Report each line of the records below that uses the word "Given".
- Opening Delimiter -
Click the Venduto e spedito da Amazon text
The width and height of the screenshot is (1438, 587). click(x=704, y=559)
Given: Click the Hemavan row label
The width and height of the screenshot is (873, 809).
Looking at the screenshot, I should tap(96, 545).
- Closing Delimiter -
- Opening Delimiter -
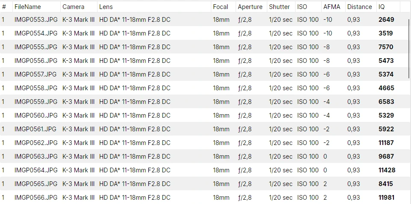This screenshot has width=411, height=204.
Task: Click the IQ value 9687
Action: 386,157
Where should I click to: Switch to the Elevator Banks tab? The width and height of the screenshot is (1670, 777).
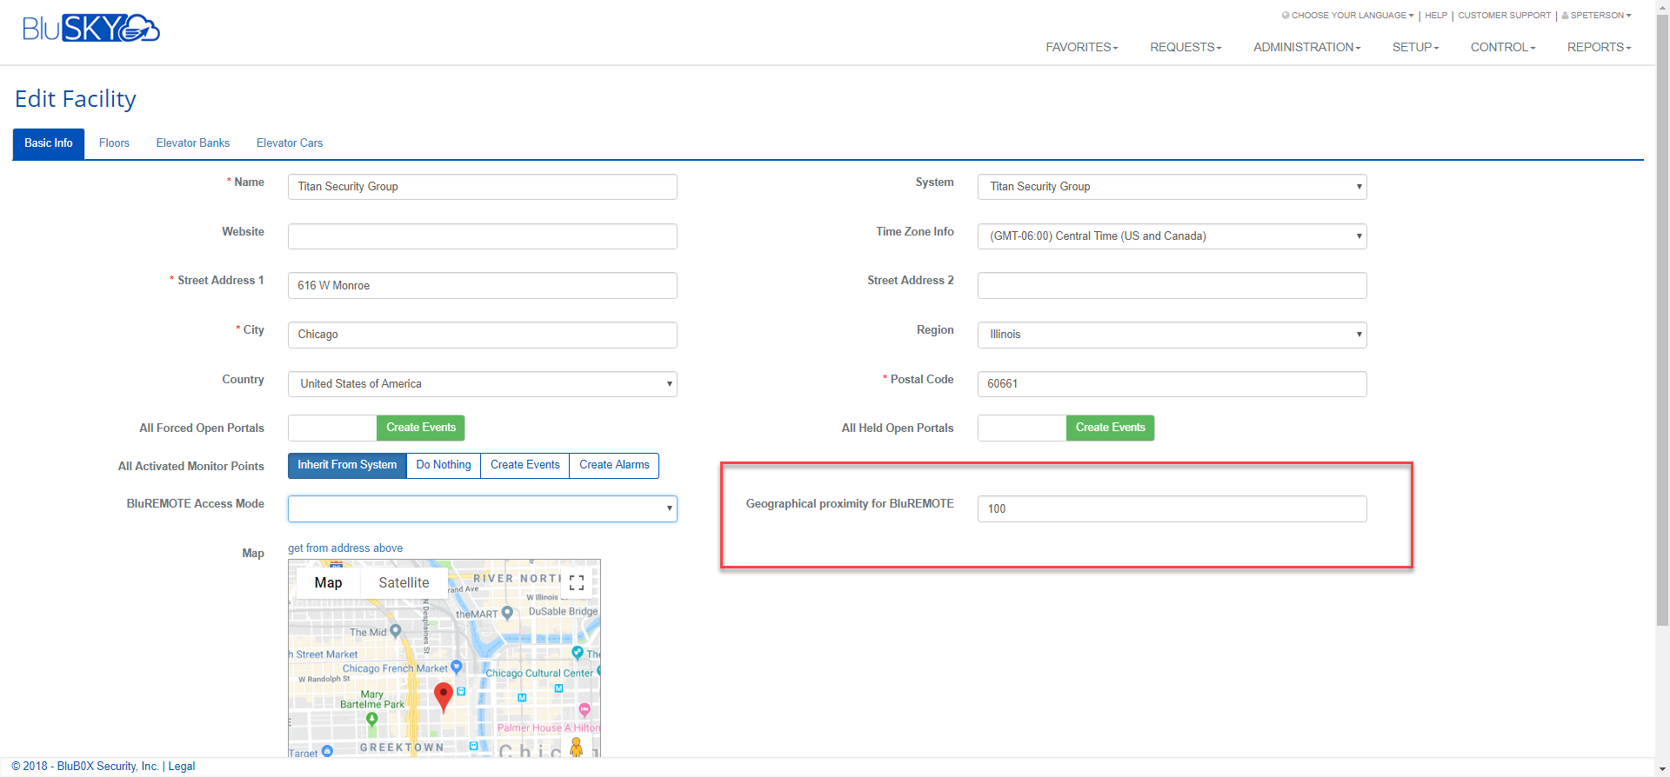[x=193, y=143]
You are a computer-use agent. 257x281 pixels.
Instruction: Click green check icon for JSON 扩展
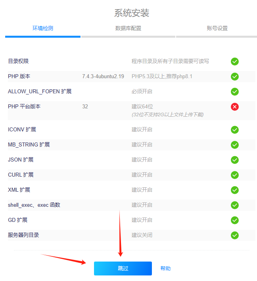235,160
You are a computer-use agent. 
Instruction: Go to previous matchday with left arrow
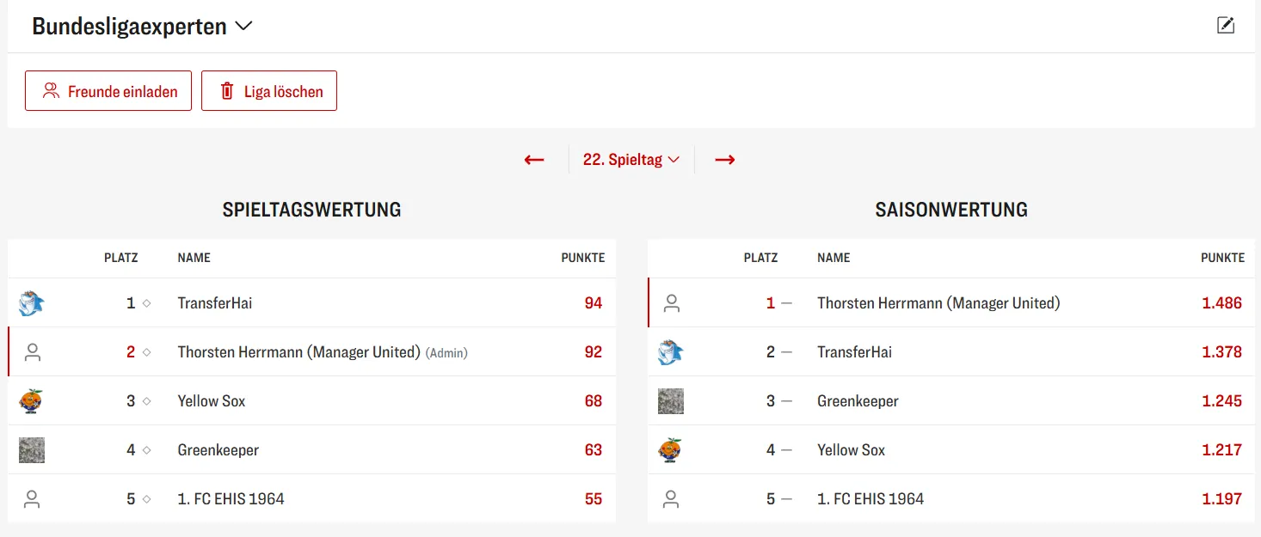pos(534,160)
- Closing Delimiter -
- Opening Delimiter -
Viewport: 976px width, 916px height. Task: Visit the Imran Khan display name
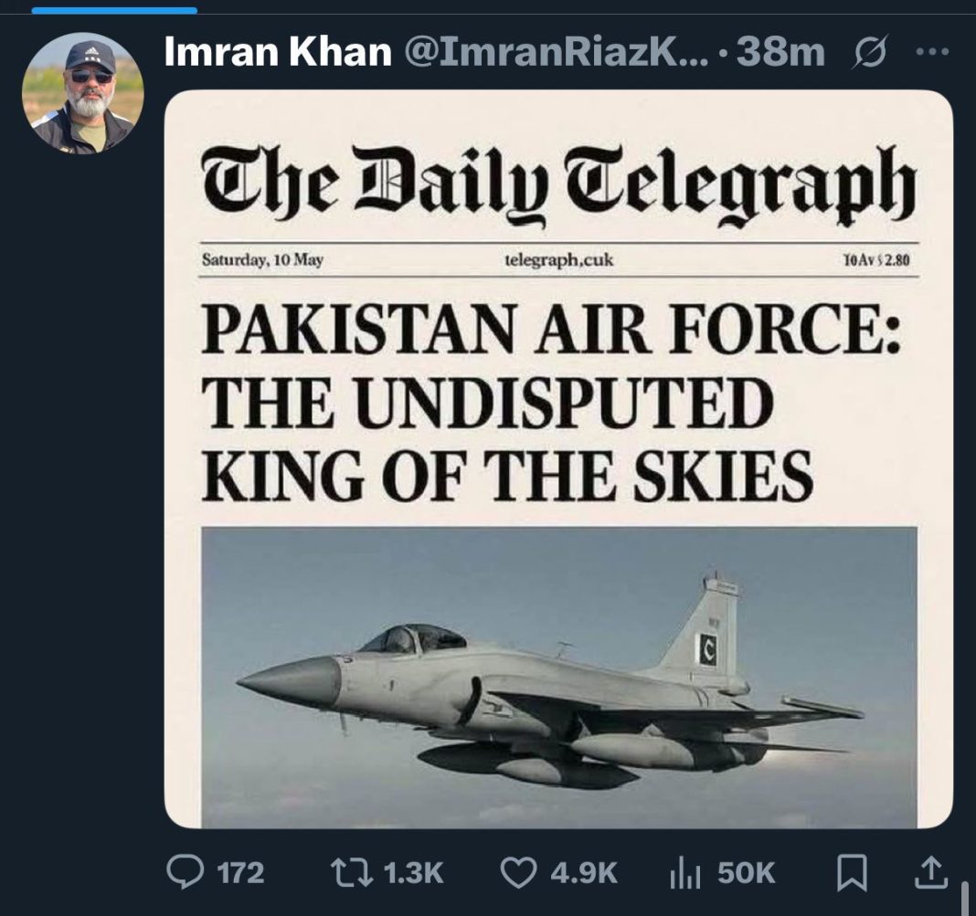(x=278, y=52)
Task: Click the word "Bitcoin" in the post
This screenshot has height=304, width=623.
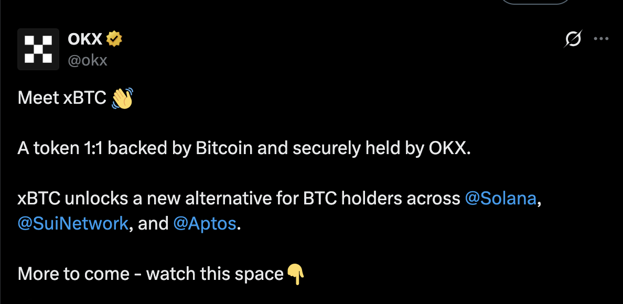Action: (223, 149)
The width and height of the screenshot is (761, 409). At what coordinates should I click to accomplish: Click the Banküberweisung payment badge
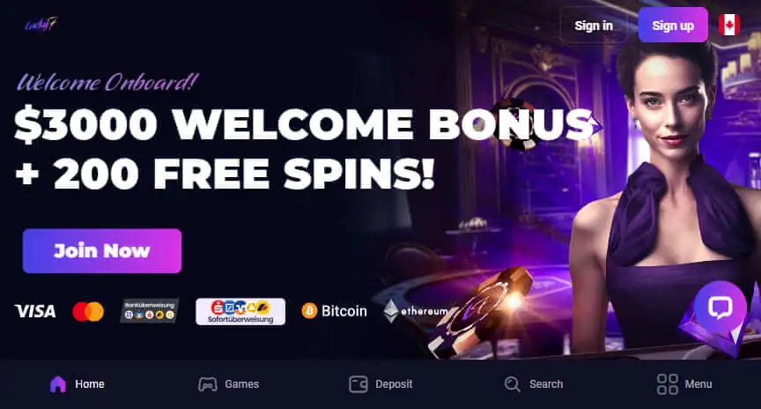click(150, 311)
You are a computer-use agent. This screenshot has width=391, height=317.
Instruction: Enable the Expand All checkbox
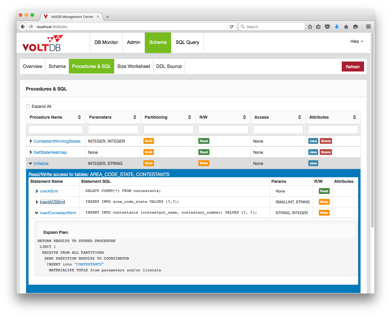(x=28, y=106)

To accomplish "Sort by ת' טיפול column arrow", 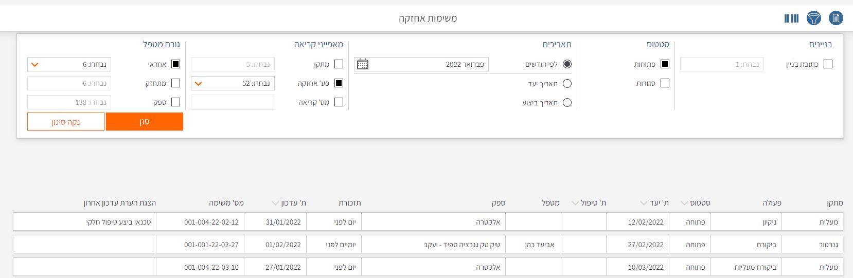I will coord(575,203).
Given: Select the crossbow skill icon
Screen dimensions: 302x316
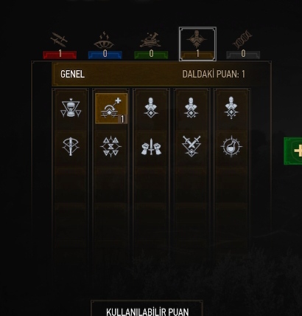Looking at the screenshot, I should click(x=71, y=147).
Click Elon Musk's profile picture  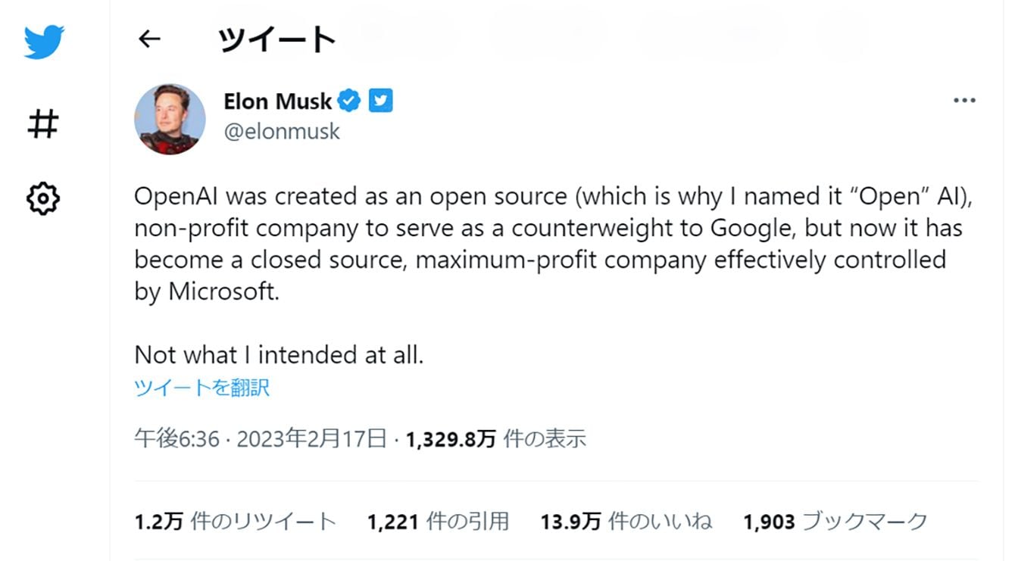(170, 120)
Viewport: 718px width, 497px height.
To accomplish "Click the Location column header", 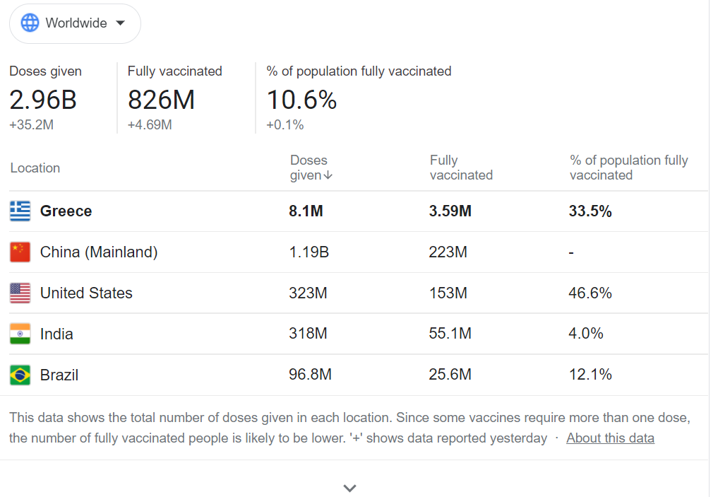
- Closing Delimiter -
[Answer to this task]
Given: Click the Hemavan row label
Given: Select the crossbow skill icon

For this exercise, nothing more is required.